O que fazer ▸
1) Traduza para o inglês esta frase do texto sobre a SOP: "A SOP é descrita como uma adaptação metabólica ancestral que, em tempos de escassez alimentar, favorecia a sobrevivência e a reprodução de nossas antepassadas."
2) Copie do texto sobre a SOP o trecho que começa em "A Síndrome do" e segue até "de nossas antepassadas.", inclusive.

Texto apresentado ▸
>>>

A Síndrome do Ovário Policístico (SOP) é muito mais do que um distúrbio moderno relacionado ao estilo de vida. De acordo com o artigo publicado por Dumesic, Padmanabhan e Abbott em 2025, suas raízes estão profundamente entrelaçadas com nossa evolução. A SOP é descrita como uma adaptação metabólica ancestral que, em tempos de escassez alimentar, favorecia a sobrevivência e a reprodução de nossas antepassadas.
Durante o Pleistoceno, a escassez de alimentos selecionou indivíduos capazes de acumular gordura eficientemente e apresentar resistência à insulina — mecanismos fundamentais para garantir energia suficiente para o funcionamento do cérebro e para a capacidade reprodutiva. Nesse contexto, características como o acúmulo preferencial de gordura abdominal, resistência à insulina e produção elevada de andrógenos, hoje associadas à SOP, eram na verdade vantagens adaptativas.
Mulheres com características típicas da SOP, mesmo com peso normal, apresentavam células-tronco adiposas subcutâneas programadas para um acúmulo exagerado de gordura. Essa configuração permitia a liberação constante de glicose e ácidos graxos livres, proporcionando substrato energético para tecidos como o cérebro e os músculos em tempos de jejum prolongado. O aumento da força muscular e a tendência à oligoanovulação também eram vantajosos: proporcionavam resistência para atividades de longa duração e mais tempo para cuidar dos filhos, reduzindo o risco de mortalidade materna.

<<<

Material de base ▸
>>>

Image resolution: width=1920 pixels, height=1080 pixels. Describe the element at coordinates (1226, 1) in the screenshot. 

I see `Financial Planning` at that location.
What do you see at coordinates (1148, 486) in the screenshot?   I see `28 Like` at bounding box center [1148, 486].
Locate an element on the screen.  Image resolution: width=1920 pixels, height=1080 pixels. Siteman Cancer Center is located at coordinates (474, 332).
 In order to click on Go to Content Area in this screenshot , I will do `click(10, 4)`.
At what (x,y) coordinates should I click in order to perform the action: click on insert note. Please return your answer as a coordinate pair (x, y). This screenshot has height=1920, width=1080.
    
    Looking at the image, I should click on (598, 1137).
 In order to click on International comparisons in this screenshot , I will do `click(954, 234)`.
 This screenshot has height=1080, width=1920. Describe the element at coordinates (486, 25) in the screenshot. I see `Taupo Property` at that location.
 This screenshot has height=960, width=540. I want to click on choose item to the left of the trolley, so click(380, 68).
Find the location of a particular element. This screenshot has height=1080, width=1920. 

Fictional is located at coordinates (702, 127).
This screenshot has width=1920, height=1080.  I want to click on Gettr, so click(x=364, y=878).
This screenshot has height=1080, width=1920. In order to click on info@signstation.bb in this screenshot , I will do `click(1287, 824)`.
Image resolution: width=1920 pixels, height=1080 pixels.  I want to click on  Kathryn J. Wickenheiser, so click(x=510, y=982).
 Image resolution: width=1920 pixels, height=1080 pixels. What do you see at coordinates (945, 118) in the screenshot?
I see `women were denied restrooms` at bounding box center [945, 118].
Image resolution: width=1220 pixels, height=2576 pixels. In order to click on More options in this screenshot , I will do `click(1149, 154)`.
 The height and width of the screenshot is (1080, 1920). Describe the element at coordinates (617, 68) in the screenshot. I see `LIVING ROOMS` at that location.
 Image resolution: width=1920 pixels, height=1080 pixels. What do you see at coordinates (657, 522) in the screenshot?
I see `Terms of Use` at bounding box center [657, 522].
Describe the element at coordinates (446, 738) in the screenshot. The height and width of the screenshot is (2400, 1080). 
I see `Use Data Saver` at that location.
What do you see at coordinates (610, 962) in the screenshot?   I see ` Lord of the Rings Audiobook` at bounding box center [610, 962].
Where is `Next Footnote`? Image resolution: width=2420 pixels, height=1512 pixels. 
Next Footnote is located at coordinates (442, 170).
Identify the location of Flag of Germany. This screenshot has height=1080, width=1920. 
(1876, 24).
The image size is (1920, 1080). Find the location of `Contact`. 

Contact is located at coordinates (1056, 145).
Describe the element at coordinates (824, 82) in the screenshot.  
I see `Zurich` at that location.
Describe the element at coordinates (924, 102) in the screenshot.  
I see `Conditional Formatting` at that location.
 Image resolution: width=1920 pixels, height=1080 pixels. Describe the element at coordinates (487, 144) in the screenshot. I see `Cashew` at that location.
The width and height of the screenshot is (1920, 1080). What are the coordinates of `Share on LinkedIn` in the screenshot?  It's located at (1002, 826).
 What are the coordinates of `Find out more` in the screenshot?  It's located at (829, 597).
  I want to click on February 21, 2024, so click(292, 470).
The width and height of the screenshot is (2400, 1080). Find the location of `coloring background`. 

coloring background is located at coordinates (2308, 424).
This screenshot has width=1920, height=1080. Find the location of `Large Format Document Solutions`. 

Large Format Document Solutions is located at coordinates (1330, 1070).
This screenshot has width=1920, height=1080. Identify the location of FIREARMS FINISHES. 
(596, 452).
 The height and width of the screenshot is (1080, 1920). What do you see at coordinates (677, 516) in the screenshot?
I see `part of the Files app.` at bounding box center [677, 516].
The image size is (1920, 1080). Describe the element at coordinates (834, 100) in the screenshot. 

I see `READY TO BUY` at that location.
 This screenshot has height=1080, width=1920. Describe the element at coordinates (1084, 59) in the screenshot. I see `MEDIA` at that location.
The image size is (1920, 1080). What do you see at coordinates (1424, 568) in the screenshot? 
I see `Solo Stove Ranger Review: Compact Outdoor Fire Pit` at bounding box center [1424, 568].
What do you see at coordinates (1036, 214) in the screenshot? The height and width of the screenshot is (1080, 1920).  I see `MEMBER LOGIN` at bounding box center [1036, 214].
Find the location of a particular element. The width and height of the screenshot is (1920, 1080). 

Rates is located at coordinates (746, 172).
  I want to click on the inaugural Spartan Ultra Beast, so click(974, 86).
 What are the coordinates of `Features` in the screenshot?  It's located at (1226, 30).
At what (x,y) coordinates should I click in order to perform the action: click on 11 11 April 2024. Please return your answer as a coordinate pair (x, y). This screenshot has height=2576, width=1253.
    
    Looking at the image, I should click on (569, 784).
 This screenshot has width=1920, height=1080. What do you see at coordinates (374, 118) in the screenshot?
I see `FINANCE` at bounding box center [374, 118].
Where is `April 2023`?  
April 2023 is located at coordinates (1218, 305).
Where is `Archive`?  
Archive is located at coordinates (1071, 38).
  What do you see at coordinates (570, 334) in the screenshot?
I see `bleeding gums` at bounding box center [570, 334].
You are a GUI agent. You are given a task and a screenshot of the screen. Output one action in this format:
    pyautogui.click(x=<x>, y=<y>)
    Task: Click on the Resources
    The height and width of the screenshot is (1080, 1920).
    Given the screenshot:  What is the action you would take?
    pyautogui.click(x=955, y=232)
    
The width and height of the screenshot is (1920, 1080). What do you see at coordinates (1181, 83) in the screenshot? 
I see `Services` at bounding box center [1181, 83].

<<<

Respostas das tarefas ▸
1) PCOS is described as an ancestral metabolic adaptation that, in times of food scarcity, favored the survival and reproduction of our female ancestors.

2)
A Síndrome do Ovário Policístico (SOP) é muito mais do que um distúrbio moderno relacionado ao estilo de vida. De acordo com o artigo publicado por Dumesic, Padmanabhan e Abbott em 2025, suas raízes estão profundamente entrelaçadas com nossa evolução. A SOP é descrita como uma adaptação metabólica ancestral que, em tempos de escassez alimentar, favorecia a sobrevivência e a reprodução de nossas antepassadas.